HUNTSVILLE, AL – Ali Kelly knows now that there’s more to her food than meets the eye. In fact, the Huntsville High freshman will never look at a Frito the same way again.


Photo: Dave Dieter/The Huntsville Times
Huntsville High biology teacher Melissa Kunze helps Emily Lapidus load a flash gel to test to see if her snack food contains genetically modified organisms.

Ali and her classmates in Melissa Kunze’s freshman biology class recently learned that most of the snacks they consume contain genetically modified organisms. Ali didn’t just read that fact in a book. She saw it for herself after her team extracted fragments of DNA from their snack food and put them through a polymerase chain reaction – a laboratory process for duplicating DNA.

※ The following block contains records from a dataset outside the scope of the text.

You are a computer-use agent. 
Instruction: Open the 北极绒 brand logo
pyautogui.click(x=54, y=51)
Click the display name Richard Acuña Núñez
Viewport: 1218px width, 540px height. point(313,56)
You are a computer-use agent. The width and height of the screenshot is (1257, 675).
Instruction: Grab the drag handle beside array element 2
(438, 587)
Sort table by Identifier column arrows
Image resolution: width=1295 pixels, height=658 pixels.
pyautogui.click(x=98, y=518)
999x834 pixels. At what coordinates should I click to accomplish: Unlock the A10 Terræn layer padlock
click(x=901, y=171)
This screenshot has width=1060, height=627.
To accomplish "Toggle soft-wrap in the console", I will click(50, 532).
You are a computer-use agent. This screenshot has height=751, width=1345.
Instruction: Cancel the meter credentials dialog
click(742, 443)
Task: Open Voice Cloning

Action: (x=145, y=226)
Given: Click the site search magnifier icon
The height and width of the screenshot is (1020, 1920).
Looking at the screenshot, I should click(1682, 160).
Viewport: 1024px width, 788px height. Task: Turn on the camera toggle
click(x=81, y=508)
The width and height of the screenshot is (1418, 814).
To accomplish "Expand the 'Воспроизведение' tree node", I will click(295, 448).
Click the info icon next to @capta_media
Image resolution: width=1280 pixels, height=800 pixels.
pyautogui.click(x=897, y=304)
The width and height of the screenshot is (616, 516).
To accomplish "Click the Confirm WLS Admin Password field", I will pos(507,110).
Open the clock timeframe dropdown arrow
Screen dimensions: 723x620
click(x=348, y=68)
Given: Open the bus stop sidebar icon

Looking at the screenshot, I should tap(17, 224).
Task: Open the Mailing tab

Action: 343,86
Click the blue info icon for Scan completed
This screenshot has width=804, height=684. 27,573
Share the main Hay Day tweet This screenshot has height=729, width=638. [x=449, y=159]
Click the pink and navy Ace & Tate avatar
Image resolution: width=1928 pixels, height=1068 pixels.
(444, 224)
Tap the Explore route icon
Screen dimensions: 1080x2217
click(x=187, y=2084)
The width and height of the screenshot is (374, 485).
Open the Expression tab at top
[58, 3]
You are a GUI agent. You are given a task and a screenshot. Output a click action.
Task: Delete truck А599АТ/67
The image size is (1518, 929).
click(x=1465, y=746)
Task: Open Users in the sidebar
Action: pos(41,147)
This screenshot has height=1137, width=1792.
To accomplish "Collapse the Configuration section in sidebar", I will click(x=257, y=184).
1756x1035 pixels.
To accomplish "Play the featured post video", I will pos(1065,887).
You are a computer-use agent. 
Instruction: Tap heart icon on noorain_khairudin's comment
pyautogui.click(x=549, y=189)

The students then loaded the wells of a flash gel and separated the PCR products by electrophoresis so they could see if their particular chip or cookie was, in fact, genetically modified.

"You’re looking for two specific gene markers," said Jennifer Hutchison, a biology specialist with Alabama Science in Motion, who was helping Kunze conduct the activity.

As it turned out, not only were Ali’s Fritos genetically modified, but so were most of the other chips, cookies and crackers her classmates were testing.

"The government doesn’t have to tell you if it’s genetically modified or not, so there’s no way of knowing," said Ben Malone, Ali’s lab partner.

Exploring the genetic makeup of our food seems like a pretty complicated project for freshman biology students, but it’s possible thanks to the HudsonAlpha Institute of Biology. HudsonAlpha developed the lab and provides the equipment that Hutchison takes to schools around North Alabama.

The GMOD lab, as it’s called, is one of a number of labs HudsonAlpha has developed for middle and high school students. It’s also one Kunze studied this summer at a HudsonAlpha Teacher Academy.

"So much of what you focus on is how to take concepts and bring them into the classroom," Kunze said of the summer at HudsonAlpha.
Genetics is a tough concept for students to grasp because it’s not something they can see. Hands-on work such as distilling a potato chip down to its DNA gives them the visual aid to understand things on a molecular level.

"This stuff is so exciting," Kunze said.

Each of the teachers who attended the summer Teacher Academy received about $800 worth of equipment to use in their classrooms. That’s in addition to the lab kits and equipment HudsonAlpha supplies to Science in Motion for use throughout the state.

Kunze was warned this summer that her students would not realize their food was once a plant product, something that had DNA in it.

"The kids will fight you all the way to the results," Jennifer Carden, the coordinator of K-12 activities at HudsonAlpha, told the teachers. "They’ll say, ‘There is no DNA in my Cheetos, my Fritos. Do not ruin my snack time.’"

On the day her students got their results, they had figured out the DNA part, but the genetic modification of their snacks was a little unsettling.

"It kind of freaks me out if they fiddle with it," Shalaya McElhiney said.

Just as she did at the Teacher Academy, Kunze discussed with her students why farmers grow genetically modified foods. By incorporating DNA from one organism into another, new crops can be developed that are more insect-resistant, drought-tolerant or capable of producing fruit in colder climates.

So what’s the down side? Genetically modifying foods could trigger allergic reactions, among other side affects, Kunze said. There are other health concerns, as well as ethical and economic considerations, so many that European countries ban genetically modified foods.

"This gets them thinking about their world," Kunze said.

And what they eat.

"I never really thought about what I was eating until today," said Marques Whitman, one of Kunze’s freshmen. "I just ate it."